● **PASSAGE TO READ**
—————

Consider scenario where we apply an initial remote offer, which doesn't contain any supported (by us i.e. receiver) codecs.

According to W3C we will create a new transceiver with recvonly direction, then we will create an answer that will mark the mline as rejected (as there are no supported codecs) and finally, we will apply the answer as our local description.

Applying a local answer is defined in section 4.4.1.5-4.7.10.1 and it doesn't allow for stopping transceivers. Stopping transceivers is only done when applying a remote description. Beacuse, when applying the remote offer, we didn't create a stopped transceiver, we won't also stop it when applying the local answer. This means that we will end up with an answer with the rejected mline and the transceiver with direction recvonly and currentDirection recvonly or inactive (depending on what we put in the answer as JSEP defines rejecting an mline as setting port to 0, without changing the direction, see here).

—————

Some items
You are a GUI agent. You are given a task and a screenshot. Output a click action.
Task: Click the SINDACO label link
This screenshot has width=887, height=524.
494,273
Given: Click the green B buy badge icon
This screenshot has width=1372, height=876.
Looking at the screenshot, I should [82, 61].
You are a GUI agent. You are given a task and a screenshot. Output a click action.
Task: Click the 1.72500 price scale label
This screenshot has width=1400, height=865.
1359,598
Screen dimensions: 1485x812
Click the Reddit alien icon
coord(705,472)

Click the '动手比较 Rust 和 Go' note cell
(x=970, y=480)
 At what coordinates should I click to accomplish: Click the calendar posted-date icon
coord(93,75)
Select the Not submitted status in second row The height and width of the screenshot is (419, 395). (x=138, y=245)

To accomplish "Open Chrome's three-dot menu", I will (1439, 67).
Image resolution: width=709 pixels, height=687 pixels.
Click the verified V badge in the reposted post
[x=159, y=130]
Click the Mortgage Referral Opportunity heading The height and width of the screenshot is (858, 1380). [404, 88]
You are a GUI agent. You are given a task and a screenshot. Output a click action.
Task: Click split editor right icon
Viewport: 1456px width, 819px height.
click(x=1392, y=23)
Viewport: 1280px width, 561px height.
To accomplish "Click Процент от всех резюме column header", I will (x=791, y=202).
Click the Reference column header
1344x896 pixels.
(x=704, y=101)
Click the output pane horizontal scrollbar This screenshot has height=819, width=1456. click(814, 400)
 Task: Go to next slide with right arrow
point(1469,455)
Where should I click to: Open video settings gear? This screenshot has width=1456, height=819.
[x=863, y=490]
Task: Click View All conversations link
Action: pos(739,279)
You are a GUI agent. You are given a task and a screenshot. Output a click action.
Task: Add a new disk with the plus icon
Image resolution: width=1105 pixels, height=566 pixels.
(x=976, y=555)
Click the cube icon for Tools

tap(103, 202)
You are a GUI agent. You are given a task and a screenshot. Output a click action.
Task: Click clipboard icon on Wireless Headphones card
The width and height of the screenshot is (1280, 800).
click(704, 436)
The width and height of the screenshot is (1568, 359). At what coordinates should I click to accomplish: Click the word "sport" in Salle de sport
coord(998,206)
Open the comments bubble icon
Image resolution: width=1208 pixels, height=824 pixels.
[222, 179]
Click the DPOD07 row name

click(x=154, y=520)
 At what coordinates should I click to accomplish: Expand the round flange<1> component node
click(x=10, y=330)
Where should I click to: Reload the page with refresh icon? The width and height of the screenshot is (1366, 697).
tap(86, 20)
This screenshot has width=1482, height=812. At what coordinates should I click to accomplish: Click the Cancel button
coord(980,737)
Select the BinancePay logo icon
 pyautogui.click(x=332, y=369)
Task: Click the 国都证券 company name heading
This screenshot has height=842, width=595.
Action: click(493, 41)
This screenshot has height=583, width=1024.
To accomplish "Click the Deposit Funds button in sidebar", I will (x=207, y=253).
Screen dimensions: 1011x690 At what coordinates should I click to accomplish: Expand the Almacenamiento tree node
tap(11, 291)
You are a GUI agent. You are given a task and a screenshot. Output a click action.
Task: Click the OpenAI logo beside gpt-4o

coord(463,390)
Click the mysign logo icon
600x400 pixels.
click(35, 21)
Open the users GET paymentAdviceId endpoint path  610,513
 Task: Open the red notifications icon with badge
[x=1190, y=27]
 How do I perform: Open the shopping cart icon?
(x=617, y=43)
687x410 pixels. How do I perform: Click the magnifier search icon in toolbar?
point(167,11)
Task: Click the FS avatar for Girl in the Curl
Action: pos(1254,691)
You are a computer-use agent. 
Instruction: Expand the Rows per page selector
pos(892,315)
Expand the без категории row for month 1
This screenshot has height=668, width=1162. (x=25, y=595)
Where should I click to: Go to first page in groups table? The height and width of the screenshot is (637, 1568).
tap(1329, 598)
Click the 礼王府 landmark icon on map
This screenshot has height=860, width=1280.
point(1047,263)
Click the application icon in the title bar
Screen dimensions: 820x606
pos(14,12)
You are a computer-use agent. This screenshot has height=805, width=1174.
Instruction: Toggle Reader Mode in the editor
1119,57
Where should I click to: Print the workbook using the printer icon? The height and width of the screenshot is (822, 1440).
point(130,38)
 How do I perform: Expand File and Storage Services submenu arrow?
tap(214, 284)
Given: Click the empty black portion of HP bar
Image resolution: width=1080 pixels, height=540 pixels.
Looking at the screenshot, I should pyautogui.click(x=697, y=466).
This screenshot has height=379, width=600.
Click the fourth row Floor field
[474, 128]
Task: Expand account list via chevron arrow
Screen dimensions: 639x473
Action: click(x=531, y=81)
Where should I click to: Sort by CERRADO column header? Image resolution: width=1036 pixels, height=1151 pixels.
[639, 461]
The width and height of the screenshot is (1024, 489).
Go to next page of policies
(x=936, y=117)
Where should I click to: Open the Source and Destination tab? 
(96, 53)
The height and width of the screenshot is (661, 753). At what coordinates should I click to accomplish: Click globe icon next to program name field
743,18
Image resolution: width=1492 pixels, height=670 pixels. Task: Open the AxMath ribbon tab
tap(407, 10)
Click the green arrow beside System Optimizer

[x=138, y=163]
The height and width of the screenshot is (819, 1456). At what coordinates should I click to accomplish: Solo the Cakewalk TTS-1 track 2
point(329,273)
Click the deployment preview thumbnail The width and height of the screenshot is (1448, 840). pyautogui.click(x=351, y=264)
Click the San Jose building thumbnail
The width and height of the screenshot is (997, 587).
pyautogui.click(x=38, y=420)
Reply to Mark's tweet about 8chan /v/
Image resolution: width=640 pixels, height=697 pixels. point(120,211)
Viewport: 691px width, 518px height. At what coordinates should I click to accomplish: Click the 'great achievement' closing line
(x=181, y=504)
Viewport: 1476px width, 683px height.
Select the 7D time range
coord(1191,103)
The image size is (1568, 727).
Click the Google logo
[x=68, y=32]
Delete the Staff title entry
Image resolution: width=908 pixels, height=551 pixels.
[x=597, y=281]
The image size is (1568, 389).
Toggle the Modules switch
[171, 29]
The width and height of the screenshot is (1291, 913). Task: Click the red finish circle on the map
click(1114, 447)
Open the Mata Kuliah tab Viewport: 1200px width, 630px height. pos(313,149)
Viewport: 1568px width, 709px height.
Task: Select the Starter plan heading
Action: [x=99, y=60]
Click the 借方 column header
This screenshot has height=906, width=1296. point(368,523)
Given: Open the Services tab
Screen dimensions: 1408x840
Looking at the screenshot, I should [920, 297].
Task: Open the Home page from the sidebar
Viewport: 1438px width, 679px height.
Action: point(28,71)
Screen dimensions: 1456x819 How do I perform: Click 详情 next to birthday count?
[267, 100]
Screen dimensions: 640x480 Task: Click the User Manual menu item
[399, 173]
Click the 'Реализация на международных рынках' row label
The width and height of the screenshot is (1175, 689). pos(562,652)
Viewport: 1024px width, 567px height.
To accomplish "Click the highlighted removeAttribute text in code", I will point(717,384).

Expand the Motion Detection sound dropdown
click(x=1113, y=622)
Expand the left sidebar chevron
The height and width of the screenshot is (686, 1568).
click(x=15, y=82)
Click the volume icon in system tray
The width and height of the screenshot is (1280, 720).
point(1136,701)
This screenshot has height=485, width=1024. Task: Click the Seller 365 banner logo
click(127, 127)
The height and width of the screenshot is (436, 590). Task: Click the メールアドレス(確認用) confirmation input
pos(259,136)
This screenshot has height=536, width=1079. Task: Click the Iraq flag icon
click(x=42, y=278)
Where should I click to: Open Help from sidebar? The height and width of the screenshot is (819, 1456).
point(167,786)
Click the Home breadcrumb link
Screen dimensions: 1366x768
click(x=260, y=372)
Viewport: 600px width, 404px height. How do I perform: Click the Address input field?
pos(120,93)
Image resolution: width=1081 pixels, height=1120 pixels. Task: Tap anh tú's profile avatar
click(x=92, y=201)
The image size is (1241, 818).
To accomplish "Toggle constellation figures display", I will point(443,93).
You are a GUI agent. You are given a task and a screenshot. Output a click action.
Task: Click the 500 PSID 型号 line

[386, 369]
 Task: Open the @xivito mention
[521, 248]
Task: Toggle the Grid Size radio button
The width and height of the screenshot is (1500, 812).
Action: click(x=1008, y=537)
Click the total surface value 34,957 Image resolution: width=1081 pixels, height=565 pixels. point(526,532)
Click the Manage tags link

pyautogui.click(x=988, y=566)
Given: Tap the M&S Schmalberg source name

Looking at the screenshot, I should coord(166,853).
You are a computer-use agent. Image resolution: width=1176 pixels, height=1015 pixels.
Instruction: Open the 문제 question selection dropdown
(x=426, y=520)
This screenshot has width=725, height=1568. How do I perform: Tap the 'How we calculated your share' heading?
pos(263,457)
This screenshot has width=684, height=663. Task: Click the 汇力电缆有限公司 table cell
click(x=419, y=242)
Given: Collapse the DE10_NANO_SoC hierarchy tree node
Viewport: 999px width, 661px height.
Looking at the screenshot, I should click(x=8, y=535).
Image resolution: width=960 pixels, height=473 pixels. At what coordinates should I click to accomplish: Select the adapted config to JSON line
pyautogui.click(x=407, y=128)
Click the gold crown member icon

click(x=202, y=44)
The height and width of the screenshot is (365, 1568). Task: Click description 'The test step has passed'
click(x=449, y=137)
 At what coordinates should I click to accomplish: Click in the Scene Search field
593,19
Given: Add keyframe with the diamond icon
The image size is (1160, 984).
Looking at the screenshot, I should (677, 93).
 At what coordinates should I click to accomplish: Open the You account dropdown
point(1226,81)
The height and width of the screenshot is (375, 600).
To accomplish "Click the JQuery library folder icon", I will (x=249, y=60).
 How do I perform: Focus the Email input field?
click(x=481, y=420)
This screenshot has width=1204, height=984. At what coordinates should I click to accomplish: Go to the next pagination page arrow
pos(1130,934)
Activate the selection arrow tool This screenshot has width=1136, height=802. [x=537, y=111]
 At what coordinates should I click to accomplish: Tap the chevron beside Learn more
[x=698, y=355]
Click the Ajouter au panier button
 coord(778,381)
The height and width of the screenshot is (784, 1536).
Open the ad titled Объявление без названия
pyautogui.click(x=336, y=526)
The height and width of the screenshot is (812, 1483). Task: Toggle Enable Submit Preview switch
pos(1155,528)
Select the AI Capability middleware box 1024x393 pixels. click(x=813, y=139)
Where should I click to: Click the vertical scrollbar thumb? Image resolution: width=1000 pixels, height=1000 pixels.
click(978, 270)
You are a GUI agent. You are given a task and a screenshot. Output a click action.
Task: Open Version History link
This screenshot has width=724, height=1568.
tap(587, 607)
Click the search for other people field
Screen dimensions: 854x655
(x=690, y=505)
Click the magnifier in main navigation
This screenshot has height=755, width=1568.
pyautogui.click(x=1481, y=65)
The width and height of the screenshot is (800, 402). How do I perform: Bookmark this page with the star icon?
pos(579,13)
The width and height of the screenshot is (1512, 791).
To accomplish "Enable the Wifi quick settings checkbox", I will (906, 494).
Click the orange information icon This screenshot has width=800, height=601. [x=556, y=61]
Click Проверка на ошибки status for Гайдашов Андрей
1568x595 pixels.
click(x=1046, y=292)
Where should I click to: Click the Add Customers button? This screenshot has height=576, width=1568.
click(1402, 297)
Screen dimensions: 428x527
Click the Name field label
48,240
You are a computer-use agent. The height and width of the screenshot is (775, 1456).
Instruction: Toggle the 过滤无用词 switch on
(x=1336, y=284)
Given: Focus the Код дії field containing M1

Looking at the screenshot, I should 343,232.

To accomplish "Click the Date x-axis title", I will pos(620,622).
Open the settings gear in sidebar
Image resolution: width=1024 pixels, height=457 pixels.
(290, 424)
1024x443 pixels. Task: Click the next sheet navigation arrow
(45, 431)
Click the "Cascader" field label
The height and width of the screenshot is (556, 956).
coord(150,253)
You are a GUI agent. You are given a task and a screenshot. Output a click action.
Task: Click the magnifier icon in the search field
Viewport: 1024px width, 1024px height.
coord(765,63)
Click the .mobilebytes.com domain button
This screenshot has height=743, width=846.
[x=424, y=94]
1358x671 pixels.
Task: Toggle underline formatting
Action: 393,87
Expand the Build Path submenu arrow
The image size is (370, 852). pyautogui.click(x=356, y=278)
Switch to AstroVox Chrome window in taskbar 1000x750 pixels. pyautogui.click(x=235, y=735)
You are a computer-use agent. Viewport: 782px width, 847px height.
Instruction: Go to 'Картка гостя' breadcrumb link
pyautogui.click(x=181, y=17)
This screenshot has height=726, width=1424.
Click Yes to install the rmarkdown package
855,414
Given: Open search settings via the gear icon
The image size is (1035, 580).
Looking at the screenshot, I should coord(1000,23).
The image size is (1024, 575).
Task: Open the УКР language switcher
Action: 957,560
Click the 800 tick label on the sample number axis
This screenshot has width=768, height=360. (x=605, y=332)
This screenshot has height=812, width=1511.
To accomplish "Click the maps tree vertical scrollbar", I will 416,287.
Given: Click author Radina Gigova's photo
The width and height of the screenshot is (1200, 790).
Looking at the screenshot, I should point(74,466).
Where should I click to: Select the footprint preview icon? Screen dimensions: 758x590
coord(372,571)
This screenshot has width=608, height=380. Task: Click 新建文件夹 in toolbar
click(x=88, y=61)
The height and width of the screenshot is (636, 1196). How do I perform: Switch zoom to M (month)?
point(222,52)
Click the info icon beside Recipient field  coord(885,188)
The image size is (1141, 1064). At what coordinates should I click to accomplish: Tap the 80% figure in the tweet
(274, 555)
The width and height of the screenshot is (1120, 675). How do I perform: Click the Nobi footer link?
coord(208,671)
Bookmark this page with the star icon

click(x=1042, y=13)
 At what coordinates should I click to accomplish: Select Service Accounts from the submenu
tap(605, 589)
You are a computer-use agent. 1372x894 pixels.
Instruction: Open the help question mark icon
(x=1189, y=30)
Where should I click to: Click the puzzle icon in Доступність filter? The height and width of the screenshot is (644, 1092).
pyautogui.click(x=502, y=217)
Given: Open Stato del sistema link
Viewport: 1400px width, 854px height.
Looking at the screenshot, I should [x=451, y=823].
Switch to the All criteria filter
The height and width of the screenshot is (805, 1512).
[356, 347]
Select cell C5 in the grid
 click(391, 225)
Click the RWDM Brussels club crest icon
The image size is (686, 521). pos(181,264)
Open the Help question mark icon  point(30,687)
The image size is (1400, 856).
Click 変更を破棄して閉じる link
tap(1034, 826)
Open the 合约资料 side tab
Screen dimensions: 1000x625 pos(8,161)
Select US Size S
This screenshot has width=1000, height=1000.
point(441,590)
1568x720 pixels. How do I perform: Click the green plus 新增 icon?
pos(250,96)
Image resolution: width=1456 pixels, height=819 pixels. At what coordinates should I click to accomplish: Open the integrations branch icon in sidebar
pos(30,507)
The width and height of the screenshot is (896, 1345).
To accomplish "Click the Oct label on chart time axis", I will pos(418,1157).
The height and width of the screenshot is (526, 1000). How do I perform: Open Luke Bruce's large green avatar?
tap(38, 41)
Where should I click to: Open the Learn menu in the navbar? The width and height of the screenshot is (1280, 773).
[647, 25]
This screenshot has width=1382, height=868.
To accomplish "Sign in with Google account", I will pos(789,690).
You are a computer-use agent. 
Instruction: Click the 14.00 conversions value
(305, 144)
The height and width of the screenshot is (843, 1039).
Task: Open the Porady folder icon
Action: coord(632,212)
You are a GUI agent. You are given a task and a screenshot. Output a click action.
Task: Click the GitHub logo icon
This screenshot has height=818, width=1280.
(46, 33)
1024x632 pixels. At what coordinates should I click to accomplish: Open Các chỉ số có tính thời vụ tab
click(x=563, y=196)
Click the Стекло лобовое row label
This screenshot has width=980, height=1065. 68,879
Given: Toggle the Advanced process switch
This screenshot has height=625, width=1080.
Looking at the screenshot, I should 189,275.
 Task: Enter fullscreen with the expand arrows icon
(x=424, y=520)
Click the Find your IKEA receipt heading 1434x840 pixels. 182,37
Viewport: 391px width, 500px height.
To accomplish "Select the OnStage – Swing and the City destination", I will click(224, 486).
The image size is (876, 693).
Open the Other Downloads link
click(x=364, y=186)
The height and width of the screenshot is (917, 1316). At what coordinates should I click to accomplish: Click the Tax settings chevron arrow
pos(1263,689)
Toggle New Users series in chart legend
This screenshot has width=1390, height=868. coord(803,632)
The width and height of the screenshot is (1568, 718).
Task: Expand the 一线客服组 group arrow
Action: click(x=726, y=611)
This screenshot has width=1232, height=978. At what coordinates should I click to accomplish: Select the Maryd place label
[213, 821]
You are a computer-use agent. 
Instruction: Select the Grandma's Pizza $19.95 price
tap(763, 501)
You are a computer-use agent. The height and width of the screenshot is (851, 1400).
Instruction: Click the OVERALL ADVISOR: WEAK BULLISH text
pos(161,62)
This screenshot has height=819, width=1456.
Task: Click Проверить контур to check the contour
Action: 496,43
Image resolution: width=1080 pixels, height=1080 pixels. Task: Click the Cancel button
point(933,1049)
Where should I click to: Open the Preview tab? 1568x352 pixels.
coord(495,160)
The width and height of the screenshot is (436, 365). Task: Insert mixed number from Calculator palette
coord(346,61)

—————

● **SHORT EXERCISE 1**
Answer these questions about the WebRTC passage:
(a) What direction does the new transceiver have when the remote offer is applied?
(b) When are transceivers stopped?
(c) How does JSEP define rejecting an mline?
● **SHORT EXERCISE 2**
Continue the WebRTC passage from where it stops.
The items have no connection to the WebRTC passage.

● **ANSWER 1**
(a) Recvonly.
(b) Only when a remote description is applied.
(c) As setting the port to 0, without changing the direction.

● **ANSWER 2**
What I think should happen is that we should also stop transceivers when applying local description, so I belive we should add in 4.4.1.5-4.7.10.1 something like in the 4.4.1.5-4.7.10.2

"If the media description is rejected, and transceiver.[[Stopped]] is false, then stop the RTCRtpTransceiver transceiver."

That's also what Firefox seems to do.

We offer AV1 as Firefox 121 doesn't support it and at the end of the day the transceiver created after setting a remote description is removed when we apply local description.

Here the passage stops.